Python package for 2D keypoint detection using Pytorch Lightning and wandb. Keypoints are trained using Gaussian Heatmaps (cf CenterNet paper).
Main Features
- This package contains a number of backbones (Unet-like, dilated CNN,...)and loss functions. Both are modular with a factory pattern, which allows to easily add new backbones or loss functions. The head of the keypoint detector is a single CNN layer (as usual).
- The detector can deal with an arbitrary number of keypoint classes (or channels), that can deal with different number of keypoints within a batch.
- The package contains an implementation of the meanAP metric for keypoints detection.
- All hyperparameters are configurable using a python argumentparser or wandb.
- Extensive logging to wandb is provided: The loss for each channel is logged, together with the AP metrics for all specified treshold distances.
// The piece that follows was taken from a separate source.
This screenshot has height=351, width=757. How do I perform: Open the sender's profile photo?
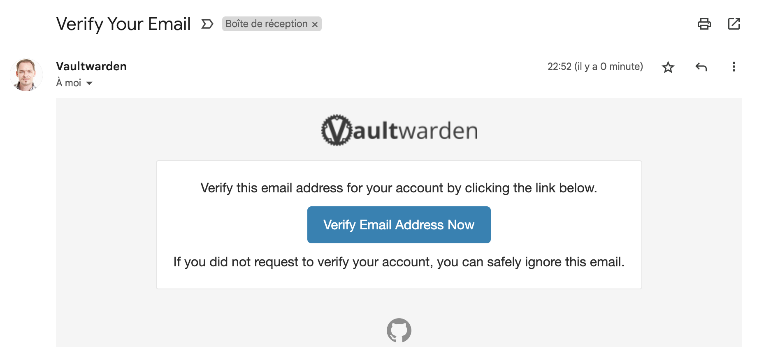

Furthermore, the raw heatmaps and ground truth heatmaps are logged at every epoch for the first batch to provide insight in the training dynamics and to verify all data processing is as desired.
For an example integration of the package in your own project, see here.
- clone this repo in your project (as a submodule, using vcs,..).
- create conda env using
conda env create --file environment.yaml
- activate the environmant using
conda activate python39
- pip install the package using
pip install -e keypoint_detection
from the repo root directory. This will install the required dependencies in the current python environment. - run
wandb login
to set up your wandb account.
This package expects a dataset with the following format:
- a folder which contains all the images
- a
.json
file that defines the datapoints and has following structure:
{
"dataset": [
{
"image_path": "relative-path-to-img.png",
"channelX": [
[
0.55,
0.35,
1.02
],
[
0.34,
0.46,
1.02
]
],
"channelY": [
[
u,
v,
d
]
]
},
{
"image_path": "relative-path-to-img2.png",
"channelX": [
[
u,
v,
d
]
],
"channelY": [
[
u,
v,
d,
]
]
}
]
}
The number of channels (classes of keypoints) in the dataset is unlimited, but each datapoint must have the same channels and all channels must have a number of keypoints defined as (u,v,[d]), being the (u,v) coord on the image plane and optionally the depth of the point w.r.t. the image plane.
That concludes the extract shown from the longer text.